Fig. 8

(A-D) her3 in situ hybridisation in two-somite embryos. Transcription of her3 is repressed by Gal4 mediated misexpression of notch1a-intra (A) or her4 (B), and by injection of the her4 mRNA (C). her3 expression is also repressed by injection of neurog1 mRNA (D), probably as an indirect consequence of the activation of her4 (Takke et al., 1999). (E,F) her5 in situ hybridisation to two-somite embryos. Transcription is repressed following misexpression of notch1a-intra by the Gal4-UAS technique. Misexpression of her4 represses the transcription of her5 to the same extent. (G) Genotyping of individual embryos by PCR. Embryos that exhibit transcriptional repression of her3 (or of her5) carry both transgenes (hsp::gal4 and UAS:her4, three first lanes). Phenotypically wild-type embryos carry one transgene. (H) Her4 protein can bind to N boxes in the her3 promoter. Lanes 1-3 contained increasing amounts of Her3 protein (2, 3 and 4 µg, respectively) and 8000 cpm of an oligonucleotide derived from the her3 promoter and including the N1 box (Materials and methods). A clear shift in the electrophoretic mobility of the oligonucleotide can be detected. Lanes 4-6 contain 3 µg of Her4 protein, 8000 cpm of the labelled N1 oligonucleotide, and increasing amounts of unlabelled oligonucleotide (1, 2 and 4 pM, respectively).

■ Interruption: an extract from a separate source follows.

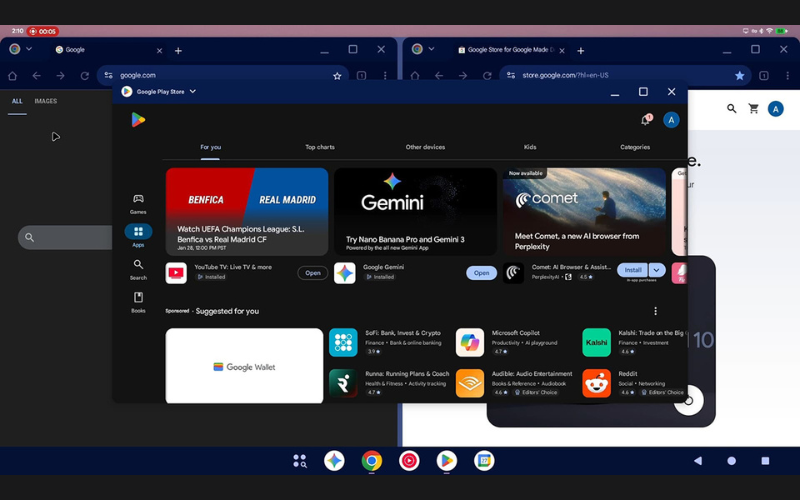800x500 pixels.
Task: Open Search in the Play Store sidebar
Action: (138, 269)
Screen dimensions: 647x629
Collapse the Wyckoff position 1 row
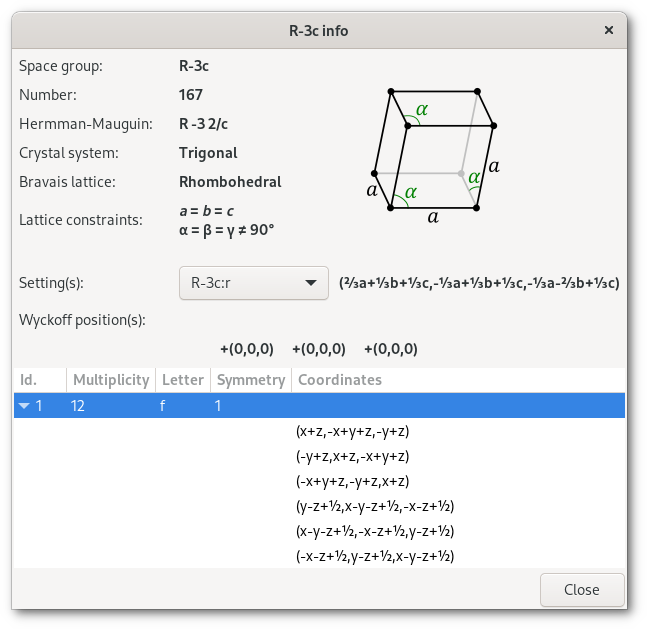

The band shift is competed out. Lanes 7-9 show the same experiment using an oligonucleotide that contains the N2 box (Materials and methods). Binding to the N2 oligonucleotide is weaker. Lanes 10-12 show that, also in this case, binding can be competed with non-radioactive oligonucleotide. Lanes 7-9 and 10-12 contain same amounts of protein and radioactive and non-radioactive DNA as lanes 1-3 and 4-6, respectively. Lanes 13-14 and 15-16 show the effects of mutating either the N1 or the N2 box on the mobility of the labelled probe. Binding to the N1 mutant is still strong. Lanes contain 1 and 5 µg of Her3 protein and 8000 cpm of the labelled oligonucleotides. As a control, lanes 17-20 contain 8000 cpm of the wild-type (17-18) and mutated (19-20) oligonucleotides, without Her4 protein.